By Greg Rodriguez
Manufacturers have been developing steel-shot alternatives for almost as long as we’ve been stuck with steel. Bismuth was one of the first alternatives, and it’s still one of the best, but it cost more than many hunters were willing or able to pay.
Other shotshells approved for use by waterfowlers contained shot of tungsten/iron and tungsten/polymer.
Hevi-Shot, introduced in 2000 and now offered by Remington, is an alloy of tungsten/nickel/iron. It’s 10 percent heavier than lead and 54 percent denser than steel. Hevi-Shot is neither uniform nor concentric, but it performs well in spite of its misshapen payload. Because Hevi-Shot pellets are denser than steel or lead, they hit much harder and are more lethal than those materials at comparative ranges.
Ultra Shok High Density from Federal is the latest alternative to steel shot. The new shell is loaded with Tungsten Iron Plus shot, which is also denser than steel. It’s 94 percent as dense as lead, but uniform and concentric. Federal says the greater density of the shot ensures deeper penetration, more energy and longer range than steel, and the uniformity of the shot delivers tight patterns.

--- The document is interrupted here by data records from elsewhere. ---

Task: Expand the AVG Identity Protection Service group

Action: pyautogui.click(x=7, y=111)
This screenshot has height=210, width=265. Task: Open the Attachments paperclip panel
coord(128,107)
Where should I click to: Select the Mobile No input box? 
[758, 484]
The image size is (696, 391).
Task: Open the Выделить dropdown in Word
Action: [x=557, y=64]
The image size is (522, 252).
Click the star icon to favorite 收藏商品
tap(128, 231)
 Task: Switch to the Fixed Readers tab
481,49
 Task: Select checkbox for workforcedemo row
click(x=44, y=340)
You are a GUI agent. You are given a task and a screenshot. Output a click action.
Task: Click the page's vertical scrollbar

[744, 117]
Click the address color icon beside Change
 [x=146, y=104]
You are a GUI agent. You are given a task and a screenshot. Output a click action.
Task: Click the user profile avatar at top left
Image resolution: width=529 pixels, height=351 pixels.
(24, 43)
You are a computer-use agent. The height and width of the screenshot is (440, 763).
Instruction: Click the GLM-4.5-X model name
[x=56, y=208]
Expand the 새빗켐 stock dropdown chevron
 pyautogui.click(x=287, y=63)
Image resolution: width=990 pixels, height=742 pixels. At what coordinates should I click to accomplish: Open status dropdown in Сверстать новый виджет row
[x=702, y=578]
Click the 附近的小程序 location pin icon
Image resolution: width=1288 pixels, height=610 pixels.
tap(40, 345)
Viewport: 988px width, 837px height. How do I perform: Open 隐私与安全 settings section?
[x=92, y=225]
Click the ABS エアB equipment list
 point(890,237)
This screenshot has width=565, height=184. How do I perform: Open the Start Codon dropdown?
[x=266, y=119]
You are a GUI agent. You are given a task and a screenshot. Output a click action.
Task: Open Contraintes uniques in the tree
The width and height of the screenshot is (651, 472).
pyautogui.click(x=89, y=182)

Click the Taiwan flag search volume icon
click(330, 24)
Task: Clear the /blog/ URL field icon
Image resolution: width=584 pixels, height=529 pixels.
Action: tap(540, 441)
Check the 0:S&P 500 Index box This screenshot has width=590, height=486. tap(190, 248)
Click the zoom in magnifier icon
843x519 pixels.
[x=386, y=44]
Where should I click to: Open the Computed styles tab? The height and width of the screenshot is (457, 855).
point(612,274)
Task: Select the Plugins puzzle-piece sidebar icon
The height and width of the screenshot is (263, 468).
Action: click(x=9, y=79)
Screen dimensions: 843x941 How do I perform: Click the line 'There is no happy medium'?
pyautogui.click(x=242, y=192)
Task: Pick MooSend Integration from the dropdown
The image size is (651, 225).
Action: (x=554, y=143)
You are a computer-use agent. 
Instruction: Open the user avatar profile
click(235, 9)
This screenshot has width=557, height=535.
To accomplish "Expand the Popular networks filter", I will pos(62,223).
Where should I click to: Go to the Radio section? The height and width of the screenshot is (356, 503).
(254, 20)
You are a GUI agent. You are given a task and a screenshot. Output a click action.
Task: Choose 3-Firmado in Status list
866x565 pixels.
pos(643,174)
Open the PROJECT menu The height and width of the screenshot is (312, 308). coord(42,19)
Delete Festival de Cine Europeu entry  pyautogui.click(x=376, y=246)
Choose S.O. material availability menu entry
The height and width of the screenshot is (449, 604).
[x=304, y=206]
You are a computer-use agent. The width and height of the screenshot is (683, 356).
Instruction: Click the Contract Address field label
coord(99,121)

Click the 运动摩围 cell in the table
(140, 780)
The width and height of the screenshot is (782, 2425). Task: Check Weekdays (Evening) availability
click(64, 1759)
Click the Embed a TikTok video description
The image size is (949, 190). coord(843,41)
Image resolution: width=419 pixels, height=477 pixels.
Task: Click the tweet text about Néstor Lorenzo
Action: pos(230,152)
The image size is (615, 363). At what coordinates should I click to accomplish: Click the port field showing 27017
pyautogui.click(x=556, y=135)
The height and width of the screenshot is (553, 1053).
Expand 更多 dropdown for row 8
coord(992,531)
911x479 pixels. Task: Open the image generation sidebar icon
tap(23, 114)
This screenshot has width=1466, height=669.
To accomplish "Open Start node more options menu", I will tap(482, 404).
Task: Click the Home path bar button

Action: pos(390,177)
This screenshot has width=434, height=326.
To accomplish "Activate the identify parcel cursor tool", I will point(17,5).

The “Plus” designation denotes that these loads carry an increased volume of shot. This is accomplished by making the shot to the smallest size possible for each load. For example, if a given shot has an acceptable size range of .03 inches, Federal loads all of that shot to the smallest end of the range so more shot can be fit into each shell.
The new loads are available with BB or No. 2 Plus shot, in 3- or 3 1/2-inch shells. Claimed velocities are 1,450 fps for all four loads.
Drew Goodlin with a Ruger Red Label and one of the birds peppered with the new High Density load.
Last year, Federal asked me to help set up a Texas waterfowl hunt to test the High Density loads in advance of their introduction at the SHOT Show. I enlisted the help of Gordon Johnston of Larry Gore’s Eagle Lake and Katy Prairie Outfitters west of Houston, Texas.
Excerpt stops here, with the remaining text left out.